The production really mines the capital’s art deco heritage with King’s private newsreel cinema, which is Eltham Palace, Court Yard, Eltham, SE9. Originally the boyhood home of a real English king, Henry VIII, the one-time medieval manor house was rescued and restored in the Thirties by textile magnates, the Courtauld family, who built their glamorous Art Deco London showpiece next to the remains of the royal palace. The sleek interior was passed off as the salon of a luxury liner in the 2008 film of Brideshead Revisited.
Richard’s military HQ was Steam Town, a rail museum at Carnforth in Lancashire, which has since closed down.

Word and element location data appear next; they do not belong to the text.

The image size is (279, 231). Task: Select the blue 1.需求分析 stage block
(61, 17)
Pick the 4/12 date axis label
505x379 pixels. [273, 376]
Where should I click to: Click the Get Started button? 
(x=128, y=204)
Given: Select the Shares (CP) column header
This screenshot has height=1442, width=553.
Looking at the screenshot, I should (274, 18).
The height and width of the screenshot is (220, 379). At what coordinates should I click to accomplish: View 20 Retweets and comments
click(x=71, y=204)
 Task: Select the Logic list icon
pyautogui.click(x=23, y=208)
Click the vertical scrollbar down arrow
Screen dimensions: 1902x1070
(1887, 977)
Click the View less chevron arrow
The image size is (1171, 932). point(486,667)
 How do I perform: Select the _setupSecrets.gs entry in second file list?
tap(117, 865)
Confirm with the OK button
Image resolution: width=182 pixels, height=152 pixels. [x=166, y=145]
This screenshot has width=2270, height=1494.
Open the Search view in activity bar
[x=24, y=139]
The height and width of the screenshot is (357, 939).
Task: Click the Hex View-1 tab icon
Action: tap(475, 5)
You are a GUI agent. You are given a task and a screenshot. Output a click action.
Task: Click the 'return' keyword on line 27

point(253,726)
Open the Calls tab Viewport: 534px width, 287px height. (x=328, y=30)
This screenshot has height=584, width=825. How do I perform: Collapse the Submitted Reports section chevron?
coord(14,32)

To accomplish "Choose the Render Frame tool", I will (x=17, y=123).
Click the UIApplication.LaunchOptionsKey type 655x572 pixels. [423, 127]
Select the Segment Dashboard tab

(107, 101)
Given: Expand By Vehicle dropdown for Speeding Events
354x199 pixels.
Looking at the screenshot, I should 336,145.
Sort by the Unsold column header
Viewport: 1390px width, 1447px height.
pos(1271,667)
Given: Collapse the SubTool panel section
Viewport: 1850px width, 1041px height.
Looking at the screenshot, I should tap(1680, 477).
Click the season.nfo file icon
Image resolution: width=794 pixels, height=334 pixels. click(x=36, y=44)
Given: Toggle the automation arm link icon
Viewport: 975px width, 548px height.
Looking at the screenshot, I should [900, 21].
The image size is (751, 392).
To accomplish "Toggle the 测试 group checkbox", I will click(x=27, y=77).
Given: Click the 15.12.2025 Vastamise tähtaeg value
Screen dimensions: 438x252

Carnforth itself is famous as the railway station used in David Lean’s 1945 British classic Brief Encounter.
Two of London’s famous ex-power stations are also drafted in to provide monumental backdrops.
Bankside Power Station is used as the massively intimidating exterior of a Stalinist-style ‘Tower of London’. The vast, red brick structure has now, of course, been granted a new lease of life as Tate Modern, Bankside.
The prison interior is the old County Hall Building, also on the South bank alongside Westminster Bridge, the exterior of which also supplied the entrance to the ‘Lord Protector’s headquarters. Opened in 1922 as the headquarters of London County Council, and subsequently home to the GLC, the building now houses the Sea Life London Aquarium, hotels, restaurants and other attractions. You may previously have seen County Hall’s art deco interior standing in for ‘CIA HQ, Langley’ in Brian De Palma’s Mission Impossible and for the hi-rise apartment of Frank D’Amico (Mark Strong) in Matthew Vaughn's Kick-Ass. It's on the riverside terrace in front of County Hall that Alfred Hitchcock makes a cameo appearance in his 1973 film Frenzy.
The Tate’s Turbine Hall stood in for the interior of the ‘Ark of the Arts’in Alfonso Cuarón’s Children Of Men and, by coincidence, the Ark’s exterior was Battersea Power Station. It’s the still-deserted hulk of Battersea which becomes the site of the climactic ‘Battle of Bosworth’ in Richard III.
While many and varied schemes for its reuse come and go (latest is as a proposed stadium for Chelsea Football Club), the iconic building regularly serves as a movie location – notably used for the spectacular explosion in Christopher Nolan’s The Dark Knight and for the industrial wastelands of Terry Gilliam’s The Imaginarium of Dr Parnassus.